Conformational Changes in the Endosomal Sorting Complex Required for the Transport III Subunit Ist1 Lead to Distinct Modes of ATPase Vps4 Regulation

• Published in: The Journal of biological chemistry Vol. 290; no. 50; pp. 30053 - 30065
• Main Authors: Tan, Jason, Davies, Brian A., Payne, Johanna A., Benson, Linda M., Katzmann, David J.
• Format: Journal Article
• Language: English
• Published: United States Elsevier Inc 11.12.2015; American Society for Biochemistry and Molecular Biology
• Subjects: Adenosine Triphosphatases - metabolism; ATPase; Did2; endosomal sorting; endosomal sorting complexes required for transport (ESCRT); Endosomal Sorting Complexes Required for Transport - chemistry; Endosomal Sorting Complexes Required for Transport - genetics; Endosomal Sorting Complexes Required for Transport - metabolism; Ist1; Membrane Biology; Mutagenesis, Site-Directed; Protein Conformation; Protein Folding; protein sorting; protein stability; Protein Transport; Saccharomyces cerevisiae - metabolism; Saccharomyces cerevisiae Proteins - chemistry; Saccharomyces cerevisiae Proteins - metabolism; Vesicular Transport Proteins - chemistry; Vesicular Transport Proteins - metabolism; Vps4; endosomal sorting complexes required for transport (ESCRT); Did2; Vps4; Ist1; ATPase; protein conformation; protein sorting; endosomal sorting; protein stability
• ISSN: 0021-9258; 1083-351X
• DOI: 10.1074/jbc.M115.665604

Intralumenal vesicle formation of the multivesicular body is a critical step in the delivery of endocytic cargoes to the lysosome for degradation. Endosomal sorting complex required for transport III (ESCRT-III) subunits polymerize on endosomal membranes to facilitate membrane budding away from the cytoplasm to generate these intralumenal vesicles. The ATPase Vps4 remodels and disassembles ESCRT-III, but the manner in which Vps4 activity is coordinated with ESCRT-III function remains unclear. Ist1 is structurally homologous to ESCRT-III subunits and has been reported to inhibit Vps4 function despite the presence of a microtubule-interacting and trafficking domain-interacting motif (MIM) capable of stimulating Vps4 in the context of other ESCRT-III subunits. Here we report that Ist1 inhibition of Vps4 ATPase activity involves two elements in Ist1: the MIM itself and a surface containing a conserved ELYC sequence. In contrast, the MIM interaction, in concert with a more open conformation of the Ist1 core, resulted in stimulation of Vps4. Addition of the ESCRT-III subunit binding partner of Ist1, Did2, also converted Ist1 from an inhibitor to a stimulator of Vps4 ATPase activity. Finally, distinct regulation of Vps4 by Ist1 corresponded with altered ESCRT-III disassembly in vitro. Together, these data support a model in which Ist1-Did2 interactions during ESCRT-III polymerization coordinate Vps4 activity with the timing of ESCRT-III disassembly.

Problem details
Update the Ist1 article record from "Conformational Changes in" to "Katzmann, David J.", changing "Vps4" to "Vps4p" throughout.

[Records taken from a collection]
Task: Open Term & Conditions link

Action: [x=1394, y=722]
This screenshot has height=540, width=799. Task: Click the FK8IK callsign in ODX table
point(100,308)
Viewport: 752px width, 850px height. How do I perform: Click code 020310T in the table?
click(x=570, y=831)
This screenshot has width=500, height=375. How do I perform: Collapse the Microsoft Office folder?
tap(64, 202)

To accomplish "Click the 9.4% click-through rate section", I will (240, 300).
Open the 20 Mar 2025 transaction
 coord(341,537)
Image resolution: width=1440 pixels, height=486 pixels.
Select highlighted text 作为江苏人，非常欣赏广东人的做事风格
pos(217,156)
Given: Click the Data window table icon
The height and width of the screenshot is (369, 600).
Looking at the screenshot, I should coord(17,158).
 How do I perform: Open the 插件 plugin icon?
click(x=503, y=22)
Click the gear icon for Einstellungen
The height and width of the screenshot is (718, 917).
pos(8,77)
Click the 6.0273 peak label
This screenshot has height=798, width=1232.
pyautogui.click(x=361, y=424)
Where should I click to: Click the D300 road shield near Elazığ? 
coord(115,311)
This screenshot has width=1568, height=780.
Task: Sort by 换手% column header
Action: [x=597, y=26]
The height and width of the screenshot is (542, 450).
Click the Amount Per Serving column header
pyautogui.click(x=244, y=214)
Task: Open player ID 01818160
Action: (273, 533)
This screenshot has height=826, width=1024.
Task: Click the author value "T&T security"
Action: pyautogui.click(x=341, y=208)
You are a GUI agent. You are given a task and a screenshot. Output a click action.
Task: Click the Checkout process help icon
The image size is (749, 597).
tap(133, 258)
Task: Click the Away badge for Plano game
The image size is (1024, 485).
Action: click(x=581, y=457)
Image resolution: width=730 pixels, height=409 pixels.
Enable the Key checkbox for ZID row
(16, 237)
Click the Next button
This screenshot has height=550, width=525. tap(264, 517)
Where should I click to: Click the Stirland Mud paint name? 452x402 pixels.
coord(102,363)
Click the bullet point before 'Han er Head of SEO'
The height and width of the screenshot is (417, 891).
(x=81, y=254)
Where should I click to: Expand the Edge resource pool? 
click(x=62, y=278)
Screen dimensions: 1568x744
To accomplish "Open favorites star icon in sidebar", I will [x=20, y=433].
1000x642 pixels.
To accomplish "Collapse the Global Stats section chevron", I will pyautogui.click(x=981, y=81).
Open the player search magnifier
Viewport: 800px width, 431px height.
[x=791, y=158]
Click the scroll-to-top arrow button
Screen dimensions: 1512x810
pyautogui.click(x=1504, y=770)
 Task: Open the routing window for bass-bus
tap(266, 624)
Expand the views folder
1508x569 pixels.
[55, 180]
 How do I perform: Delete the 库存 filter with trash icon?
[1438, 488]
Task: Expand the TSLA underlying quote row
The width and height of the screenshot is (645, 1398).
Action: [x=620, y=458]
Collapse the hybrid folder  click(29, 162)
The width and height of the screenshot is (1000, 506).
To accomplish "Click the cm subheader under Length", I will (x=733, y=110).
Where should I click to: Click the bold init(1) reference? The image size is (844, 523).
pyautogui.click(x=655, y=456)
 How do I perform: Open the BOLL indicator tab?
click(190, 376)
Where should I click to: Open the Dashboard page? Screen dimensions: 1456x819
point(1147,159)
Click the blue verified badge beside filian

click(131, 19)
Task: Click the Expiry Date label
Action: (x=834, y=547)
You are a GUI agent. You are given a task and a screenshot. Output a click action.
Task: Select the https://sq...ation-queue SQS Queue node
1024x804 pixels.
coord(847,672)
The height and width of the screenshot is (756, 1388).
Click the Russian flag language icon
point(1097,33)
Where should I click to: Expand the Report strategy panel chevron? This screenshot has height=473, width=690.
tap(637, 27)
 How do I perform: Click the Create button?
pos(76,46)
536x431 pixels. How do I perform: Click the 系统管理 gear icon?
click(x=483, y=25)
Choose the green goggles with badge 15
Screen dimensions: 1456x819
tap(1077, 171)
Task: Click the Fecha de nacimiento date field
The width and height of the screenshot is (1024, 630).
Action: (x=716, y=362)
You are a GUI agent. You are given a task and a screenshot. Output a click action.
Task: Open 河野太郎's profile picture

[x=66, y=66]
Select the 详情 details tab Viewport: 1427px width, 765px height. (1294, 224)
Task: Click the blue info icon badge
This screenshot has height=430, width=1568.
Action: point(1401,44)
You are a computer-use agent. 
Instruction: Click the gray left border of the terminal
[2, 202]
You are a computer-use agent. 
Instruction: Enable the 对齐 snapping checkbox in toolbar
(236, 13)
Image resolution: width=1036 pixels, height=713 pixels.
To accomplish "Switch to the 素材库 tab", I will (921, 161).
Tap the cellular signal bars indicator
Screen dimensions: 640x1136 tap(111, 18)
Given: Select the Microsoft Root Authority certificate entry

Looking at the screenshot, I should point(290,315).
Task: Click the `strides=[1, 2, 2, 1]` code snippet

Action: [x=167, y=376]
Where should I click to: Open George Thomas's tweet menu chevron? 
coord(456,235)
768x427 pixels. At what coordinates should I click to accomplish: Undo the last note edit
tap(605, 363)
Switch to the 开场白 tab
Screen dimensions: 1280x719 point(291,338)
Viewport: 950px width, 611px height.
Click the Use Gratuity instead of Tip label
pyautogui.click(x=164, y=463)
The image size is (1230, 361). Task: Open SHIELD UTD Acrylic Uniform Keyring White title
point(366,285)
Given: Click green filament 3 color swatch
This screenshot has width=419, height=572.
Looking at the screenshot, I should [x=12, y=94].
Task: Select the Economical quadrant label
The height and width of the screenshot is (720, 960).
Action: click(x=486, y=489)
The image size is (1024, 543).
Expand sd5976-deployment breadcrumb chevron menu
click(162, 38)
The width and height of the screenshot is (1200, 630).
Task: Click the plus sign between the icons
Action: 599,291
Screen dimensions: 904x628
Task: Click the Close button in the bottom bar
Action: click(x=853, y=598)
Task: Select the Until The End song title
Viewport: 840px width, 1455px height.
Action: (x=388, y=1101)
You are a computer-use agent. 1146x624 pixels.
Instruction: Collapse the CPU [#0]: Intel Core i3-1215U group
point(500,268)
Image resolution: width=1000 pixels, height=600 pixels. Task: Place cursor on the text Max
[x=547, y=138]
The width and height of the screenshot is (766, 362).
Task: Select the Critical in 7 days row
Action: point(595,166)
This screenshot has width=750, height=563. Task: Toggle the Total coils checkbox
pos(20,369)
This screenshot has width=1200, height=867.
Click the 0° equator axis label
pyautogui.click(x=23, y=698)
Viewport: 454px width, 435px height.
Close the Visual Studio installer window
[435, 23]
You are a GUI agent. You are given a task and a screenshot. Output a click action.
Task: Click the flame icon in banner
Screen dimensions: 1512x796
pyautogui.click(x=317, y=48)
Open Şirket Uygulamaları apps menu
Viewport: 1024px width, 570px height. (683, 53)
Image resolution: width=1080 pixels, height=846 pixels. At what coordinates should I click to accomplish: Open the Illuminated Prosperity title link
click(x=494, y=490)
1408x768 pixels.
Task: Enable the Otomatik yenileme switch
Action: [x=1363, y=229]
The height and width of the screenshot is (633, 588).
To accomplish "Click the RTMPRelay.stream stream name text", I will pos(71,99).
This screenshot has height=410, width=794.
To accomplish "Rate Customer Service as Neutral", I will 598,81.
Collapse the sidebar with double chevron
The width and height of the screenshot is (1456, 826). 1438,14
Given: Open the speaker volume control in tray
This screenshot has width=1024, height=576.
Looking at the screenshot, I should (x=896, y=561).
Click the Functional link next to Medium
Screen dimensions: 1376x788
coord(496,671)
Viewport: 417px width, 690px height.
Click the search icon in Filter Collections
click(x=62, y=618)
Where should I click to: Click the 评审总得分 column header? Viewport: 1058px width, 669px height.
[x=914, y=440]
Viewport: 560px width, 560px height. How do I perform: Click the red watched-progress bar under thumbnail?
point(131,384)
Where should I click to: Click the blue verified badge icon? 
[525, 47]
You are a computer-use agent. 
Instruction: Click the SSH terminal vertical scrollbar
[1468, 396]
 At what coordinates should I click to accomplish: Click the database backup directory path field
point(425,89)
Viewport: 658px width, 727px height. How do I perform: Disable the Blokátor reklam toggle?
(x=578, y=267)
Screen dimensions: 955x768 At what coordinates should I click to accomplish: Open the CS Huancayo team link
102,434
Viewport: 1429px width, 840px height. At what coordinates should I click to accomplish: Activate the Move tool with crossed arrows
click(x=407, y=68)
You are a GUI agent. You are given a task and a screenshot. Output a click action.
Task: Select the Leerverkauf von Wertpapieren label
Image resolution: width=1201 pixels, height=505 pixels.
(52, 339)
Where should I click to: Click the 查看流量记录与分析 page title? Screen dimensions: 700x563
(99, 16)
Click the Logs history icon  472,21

Reply
Conformational Changes in the Endosomal Sorting Complex Required for the Transport III Subunit Ist1 Lead to Distinct Modes of ATPase Vps4p Regulation

• Published in: The Journal of biological chemistry Vol. 290; no. 50; pp. 30053 - 30065
• Main Authors: Tan, Jason, Davies, Brian A., Payne, Johanna A., Benson, Linda M., Katzmann, David J.